OK, this is the only one on the list that you might not already be able to identify easily. In fact, you’re probably going to screw it up a few times and eat some clover. But that’s OK, because clover is totally innocuous, it’s just not very tasty. You can identify wood sorrel by the three leaves that grow off of each slender stem; each leaf is heart-shaped, divided down the middle. A patch of wood sorrel will often be studded with small flowers that are usually star-shaped, with five petals that may be white, yellow, or even a shade of pink. Wood sorrel is mildly sour in taste (in a good way, most people agree) and is often even known as “sour grass.” Eat wood sorrel raw, ideally mixed with a plateful of dandelion greens and a bread made from cattail pollen. Also, ideally, you’d have some beer with you.
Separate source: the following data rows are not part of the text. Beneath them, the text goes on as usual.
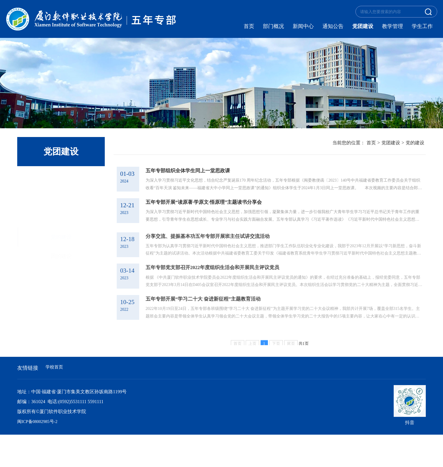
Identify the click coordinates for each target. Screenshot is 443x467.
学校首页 (55, 400)
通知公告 (332, 26)
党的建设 (60, 178)
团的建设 (60, 197)
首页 (249, 26)
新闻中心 (303, 26)
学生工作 (422, 26)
It’s pretty easy to identify most berries you know well from the grocery store or farmer’s market when you come across them in the wild. If you’re pretty sure you found a blueberry or blackberry bush, give a smell, then a tiny nibble. If your tastebuds confirm what your eyes suspected, dig in! If not, stop eating.

And hey, don’t eat wild mushrooms. Unless you are 100% sure of what you’re about to ingest, just don’t do it. The majority of the world’s mushrooms are considered inedible. They might make you sick, and they won’t be digested for nutrients. About a quarter of the mushrooms on earth may give you a bit of nutrition, but will taste horrid. Fewer than five percent are considered tasty (by some) and nutritious. The rest will sicken or kill you. So just don’t eat ’em, man. They are fungus, after all.